*Task to complete*. Reproduce all of the data word for word.

Collected data entries:
------
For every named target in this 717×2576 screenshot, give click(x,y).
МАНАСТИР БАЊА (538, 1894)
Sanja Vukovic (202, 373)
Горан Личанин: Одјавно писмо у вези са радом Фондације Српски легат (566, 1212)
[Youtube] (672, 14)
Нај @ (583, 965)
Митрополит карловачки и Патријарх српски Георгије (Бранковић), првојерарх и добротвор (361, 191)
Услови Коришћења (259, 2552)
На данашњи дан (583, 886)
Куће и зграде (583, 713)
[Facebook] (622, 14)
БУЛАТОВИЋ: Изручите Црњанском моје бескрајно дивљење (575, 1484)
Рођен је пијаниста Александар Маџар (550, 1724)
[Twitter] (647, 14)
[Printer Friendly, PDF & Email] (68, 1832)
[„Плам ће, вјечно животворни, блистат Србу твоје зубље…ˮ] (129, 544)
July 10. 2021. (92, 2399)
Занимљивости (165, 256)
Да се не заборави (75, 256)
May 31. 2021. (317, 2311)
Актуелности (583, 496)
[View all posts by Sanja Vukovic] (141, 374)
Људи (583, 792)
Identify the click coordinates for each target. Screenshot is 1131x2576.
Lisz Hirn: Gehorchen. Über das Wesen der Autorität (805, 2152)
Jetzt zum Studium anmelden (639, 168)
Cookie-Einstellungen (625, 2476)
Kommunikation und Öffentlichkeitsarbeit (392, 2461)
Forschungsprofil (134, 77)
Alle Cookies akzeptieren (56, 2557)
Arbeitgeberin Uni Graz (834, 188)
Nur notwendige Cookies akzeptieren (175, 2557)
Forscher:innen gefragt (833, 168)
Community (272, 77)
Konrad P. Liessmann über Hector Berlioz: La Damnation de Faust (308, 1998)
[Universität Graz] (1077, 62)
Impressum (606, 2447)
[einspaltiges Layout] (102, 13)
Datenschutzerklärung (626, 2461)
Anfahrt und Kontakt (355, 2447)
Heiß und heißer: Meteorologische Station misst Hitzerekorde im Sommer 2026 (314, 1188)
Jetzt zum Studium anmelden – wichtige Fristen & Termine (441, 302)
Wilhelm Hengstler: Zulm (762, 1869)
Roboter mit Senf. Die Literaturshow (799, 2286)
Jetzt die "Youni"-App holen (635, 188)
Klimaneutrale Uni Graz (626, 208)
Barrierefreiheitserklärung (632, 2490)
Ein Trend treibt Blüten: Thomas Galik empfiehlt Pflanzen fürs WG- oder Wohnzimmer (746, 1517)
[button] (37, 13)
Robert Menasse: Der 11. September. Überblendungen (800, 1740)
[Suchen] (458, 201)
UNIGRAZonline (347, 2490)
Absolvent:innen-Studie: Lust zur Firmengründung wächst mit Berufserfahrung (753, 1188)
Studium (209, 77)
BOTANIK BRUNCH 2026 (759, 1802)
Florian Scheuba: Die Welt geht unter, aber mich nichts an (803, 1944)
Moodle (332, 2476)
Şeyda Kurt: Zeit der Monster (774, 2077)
------
*Result of this exercise*.
For every named target in this 717×2576 screenshot, give click(x,y).
МАНАСТИР БАЊА (538, 1894)
Sanja Vukovic (202, 373)
Горан Личанин: Одјавно писмо у вези са радом Фондације Српски легат (566, 1212)
[Youtube] (672, 14)
Нај @ (583, 965)
Митрополит карловачки и Патријарх српски Георгије (Бранковић), првојерарх и добротвор (361, 191)
Услови Коришћења (259, 2552)
На данашњи дан (583, 886)
Куће и зграде (583, 713)
[Facebook] (622, 14)
БУЛАТОВИЋ: Изручите Црњанском моје бескрајно дивљење (575, 1484)
Рођен је пијаниста Александар Маџар (550, 1724)
[Twitter] (647, 14)
[Printer Friendly, PDF & Email] (68, 1832)
[„Плам ће, вјечно животворни, блистат Србу твоје зубље…ˮ] (129, 544)
July 10. 2021. (92, 2399)
Занимљивости (165, 256)
Да се не заборави (75, 256)
May 31. 2021. (317, 2311)
Актуелности (583, 496)
[View all posts by Sanja Vukovic] (141, 374)
Људи (583, 792)
Identify the click coordinates for each target. Screenshot is 1131x2576.
Lisz Hirn: Gehorchen. Über das Wesen der Autorität (805, 2152)
Jetzt zum Studium anmelden (639, 168)
Cookie-Einstellungen (625, 2476)
Kommunikation und Öffentlichkeitsarbeit (392, 2461)
Forschungsprofil (134, 77)
Alle Cookies akzeptieren (56, 2557)
Arbeitgeberin Uni Graz (834, 188)
Nur notwendige Cookies akzeptieren (175, 2557)
Forscher:innen gefragt (833, 168)
Community (272, 77)
Konrad P. Liessmann über Hector Berlioz: La Damnation de Faust (308, 1998)
[Universität Graz] (1077, 62)
Impressum (606, 2447)
[einspaltiges Layout] (102, 13)
Datenschutzerklärung (626, 2461)
Anfahrt und Kontakt (355, 2447)
Heiß und heißer: Meteorologische Station misst Hitzerekorde im Sommer 2026 (314, 1188)
Jetzt zum Studium anmelden – wichtige Fristen & Termine (441, 302)
Wilhelm Hengstler: Zulm (762, 1869)
Roboter mit Senf. Die Literaturshow (799, 2286)
Jetzt die "Youni"-App holen (635, 188)
Klimaneutrale Uni Graz (626, 208)
Barrierefreiheitserklärung (632, 2490)
Ein Trend treibt Blüten: Thomas Galik empfiehlt Pflanzen fürs WG- oder Wohnzimmer (746, 1517)
[button] (37, 13)
Robert Menasse: Der 11. September. Überblendungen (800, 1740)
[Suchen] (458, 201)
UNIGRAZonline (347, 2490)
Absolvent:innen-Studie: Lust zur Firmengründung wächst mit Berufserfahrung (753, 1188)
Studium (209, 77)
BOTANIK BRUNCH 2026 (759, 1802)
Florian Scheuba: Die Welt geht unter, aber mich nichts an (803, 1944)
Moodle (332, 2476)
Şeyda Kurt: Zeit der Monster (774, 2077)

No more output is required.